I've spoken to some friends about my shock and my response, and I'm greeted with all the same worry I've been greeted with before when I've gotten back in contact with him after a long silence.  There is most certainly a pattern of me getting "sucked back in" with him and having the same exact reactions as before.  For some reason, I tend to selectively "forget" the horrible things that he's put me through or forgiven the hurt he's caused me over time.  I don't think that those are options anymore.  I have to put myself first, and I am going to have to work very hard to prevent myself from letting him back in.  Ironically, he has apologized countless times for the hurt he's caused me, and yet he just continues to do it. 

I'm torn because I know that people who truly love one another go through a lot in terms of the ups and downs of their relationship, and I have no real gauge for how high or low is too high or too low.  I have a hard time understanding when to say enough, and when to chalk things up as just part of loving someone.  However, I should try to take the advice I give others, which is that if the guy doesn't treat you like you're the best thing that has ever happened to him, and he doesn't take you for granted, then he's not worth your time.

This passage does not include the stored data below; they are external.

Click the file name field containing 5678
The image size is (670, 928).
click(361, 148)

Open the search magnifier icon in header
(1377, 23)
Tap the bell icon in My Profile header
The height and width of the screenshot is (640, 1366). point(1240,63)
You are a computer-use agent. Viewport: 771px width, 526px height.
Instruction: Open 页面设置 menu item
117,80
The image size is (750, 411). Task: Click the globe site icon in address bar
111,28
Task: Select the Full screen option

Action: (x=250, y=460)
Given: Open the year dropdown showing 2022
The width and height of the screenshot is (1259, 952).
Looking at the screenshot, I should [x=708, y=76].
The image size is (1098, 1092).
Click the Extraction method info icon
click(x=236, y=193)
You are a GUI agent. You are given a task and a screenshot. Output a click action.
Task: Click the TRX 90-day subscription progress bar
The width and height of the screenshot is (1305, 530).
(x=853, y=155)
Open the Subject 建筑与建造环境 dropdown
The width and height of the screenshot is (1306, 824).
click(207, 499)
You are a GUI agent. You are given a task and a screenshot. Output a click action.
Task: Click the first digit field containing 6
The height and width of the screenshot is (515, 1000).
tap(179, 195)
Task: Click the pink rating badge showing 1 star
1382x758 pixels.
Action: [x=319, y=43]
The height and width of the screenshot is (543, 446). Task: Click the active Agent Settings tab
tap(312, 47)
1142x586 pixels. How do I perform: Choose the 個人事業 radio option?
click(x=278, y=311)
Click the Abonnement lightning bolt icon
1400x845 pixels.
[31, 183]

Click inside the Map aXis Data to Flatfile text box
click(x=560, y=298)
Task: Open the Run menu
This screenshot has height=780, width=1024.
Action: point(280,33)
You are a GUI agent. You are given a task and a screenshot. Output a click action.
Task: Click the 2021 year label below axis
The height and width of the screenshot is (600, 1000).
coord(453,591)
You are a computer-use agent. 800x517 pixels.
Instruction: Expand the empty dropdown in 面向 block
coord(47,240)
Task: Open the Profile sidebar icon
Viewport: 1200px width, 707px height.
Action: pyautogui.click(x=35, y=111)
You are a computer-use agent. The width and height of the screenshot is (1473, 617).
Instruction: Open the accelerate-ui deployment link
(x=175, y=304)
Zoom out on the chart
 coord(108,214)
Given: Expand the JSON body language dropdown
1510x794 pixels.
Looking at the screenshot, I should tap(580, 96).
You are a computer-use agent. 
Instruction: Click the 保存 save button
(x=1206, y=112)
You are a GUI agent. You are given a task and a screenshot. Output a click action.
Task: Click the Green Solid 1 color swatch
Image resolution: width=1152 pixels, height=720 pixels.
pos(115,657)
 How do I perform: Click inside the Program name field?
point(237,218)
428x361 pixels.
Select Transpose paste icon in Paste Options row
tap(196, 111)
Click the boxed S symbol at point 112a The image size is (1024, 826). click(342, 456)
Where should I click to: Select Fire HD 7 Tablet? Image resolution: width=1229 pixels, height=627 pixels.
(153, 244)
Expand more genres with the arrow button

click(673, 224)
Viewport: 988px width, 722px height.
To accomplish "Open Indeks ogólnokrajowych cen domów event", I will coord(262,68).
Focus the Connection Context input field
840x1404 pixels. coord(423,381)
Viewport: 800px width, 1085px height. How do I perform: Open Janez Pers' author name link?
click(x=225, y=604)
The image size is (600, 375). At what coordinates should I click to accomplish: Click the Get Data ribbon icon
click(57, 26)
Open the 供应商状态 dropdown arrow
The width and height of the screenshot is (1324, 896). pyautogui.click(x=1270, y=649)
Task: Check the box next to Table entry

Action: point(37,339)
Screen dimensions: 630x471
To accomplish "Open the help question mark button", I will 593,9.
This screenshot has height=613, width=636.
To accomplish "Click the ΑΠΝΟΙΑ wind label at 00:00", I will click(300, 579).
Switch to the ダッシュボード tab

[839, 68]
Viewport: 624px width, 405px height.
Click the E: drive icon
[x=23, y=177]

I'm really nervous about work this week.  I don't know what I can possibly do to prove myself to my boss that I haven't already done.  I have an interview with an ambulance company on Wednesday morning, and I'm nervous for that as well.  I've been told that this particular company is very strict about the guidelines they use to insure their ambulance drivers, and my driving record is not exactly clean, although I've never been in an accident.  All I can do is go, rock the written and practical exams, and hope for the best.  I'd love to be able to work in a non-admin job because I think that I get bored because I'm always assisting.  I explained to my boss that she lives her job, as do a lot of people, but because real estate is not my passion, I don't live my job, nor can I because of the limitations I have on my work schedule.   I would really like a job that is MINE, that I can live for and always try to improve upon.  I'd absolutely love to be able to go to medical school someday, so that I can be challenged and use the intelligence that I have to help people.  Working as an EMT would be a great step in that direction, and all I really want is to be going in any direction at all instead of just being complacent.

Blah.  I think I'm just going to go get into bed and relax.  I need to be working on controlling my stress levels and now would be a great time to practice that.

*"NIMH · What Medications Are Used to Treat Depression?" NIMH · Home. Web. 07 Nov. 2010. <>.